In order for someone to benefit from the positive aspects of art therapy, it is not necessary to be a talented artist, as the goal of this type of therapy is to improve the well-being and quality of life.

Who benefits?

Art therapy works with patients with mental disorders, for the rehabilitation of prisoners, for the education of young people, to improve the well-being of healthy people, etc.

It is used with people suffering from post traumatic stress disorder resulting from war, sexual abuse or natural disasters; with people suffering from physical illnesses such as cancer; with people suffering from autism, dementia or Alzheimer’s, depression and other psychological disorders.
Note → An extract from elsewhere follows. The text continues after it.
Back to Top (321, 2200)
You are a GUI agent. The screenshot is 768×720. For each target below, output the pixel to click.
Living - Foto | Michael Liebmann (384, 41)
With art therapy, patients resolve psychological conflicts, improve their social and communication skills, and control problematic behaviors while enjoying enjoyable and minimally invasive therapy.

Origin of this type of therapy

While humans have used art to express themselves and communicate for centuries, Art therapy did not begin to formalize until the 1920s.

At this time, medical professionals realized that patients with mental disorders used to express themselves through painting or other art forms, which led to exploring the uses of art as a therapeutic strategy.

How does an art therapist work?

Art therapists with a postgraduate degree in art therapy. This profession is part of the care professions. In this way, art therapy combines two areas, psychology and Art. Psychology provides insight into the human mind and behavior, its processes and development.

Knowledge of art is important because the art therapist uses different means and techniques to work with his patients (painting, drawing, drama, photography, sculpture, etc.).

The benefits of art therapy

After reviewing the most important aspects of art therapy, below we will briefly summarize the benefits that therapy brings with art:

  • It allows the person to express his feelings, thoughts and emotions, so that it acts as a means of release.
  • It is an effective way to help those people who have difficulty expressing themselves and communicating.
  • It promotes emotional self-knowledge and behavior regulation.
  • It is useful in areas such as rehabilitation, education, and mental health.
  • This helps to improve the quality of life.
  • It is very effective with people who suffer from sensory, physical, motor or social adaptation problems.
  • Use with people with Down syndrome, Alzheimer’s disease, and autism is helpful.
  • It works with children and adolescents who have learning disabilities.
  • It can be used for the treatment of phobias.
  • Reduces stress and anxiety.
  • It helps improve the symptoms of Attention Deficit Hyperactivity Disorder (ADHD).
  • It is very effective in eating disorders and body image.
  • It is used effectively to treat addictions.
  • It boosts self-esteem and helps patients with depression.
  • It has been shown to be effective in helping patients with terminal illnesses.

In general, art therapy makes sense a very stimulating but also very creative task. At the same time, it offers a way to express feelings and views that would otherwise be reserved for the person, sometimes generating frustration.